First President of Jefferson College
- In office August 29, 1802 – November 30, 1802
- Succeeded by: James Dunlap

Personal details
- Born: 1771
- Died: November 30, 1802 (aged 30–31) Washington County, Pennsylvania
- Spouse: Margaret
- Alma mater: Canonsburg Academy College of New Jersey

= John Watson (college president) =

John Watson was the first principal and president of and professor of moral philosophy at Jefferson College.

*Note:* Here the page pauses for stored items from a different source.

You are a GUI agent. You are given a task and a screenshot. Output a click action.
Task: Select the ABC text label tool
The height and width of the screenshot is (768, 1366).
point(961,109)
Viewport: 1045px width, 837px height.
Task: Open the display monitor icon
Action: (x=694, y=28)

Watson, a native of Western Pennsylvania, was born in 1771 and was a student at Canonsburg Academy (later Jefferson College, now Washington & Jefferson College). He was a student of the school's founder, John McMillan, who was arranged for him to attend the College of New Jersey (now Princeton University), from where he graduated in 1797. Watson married McMillan's second daughter, Margaret. In his time, Watson was known as an accomplished Latin and Greek scholar. He was one of the founders of the Philo Literary Society at Jefferson College.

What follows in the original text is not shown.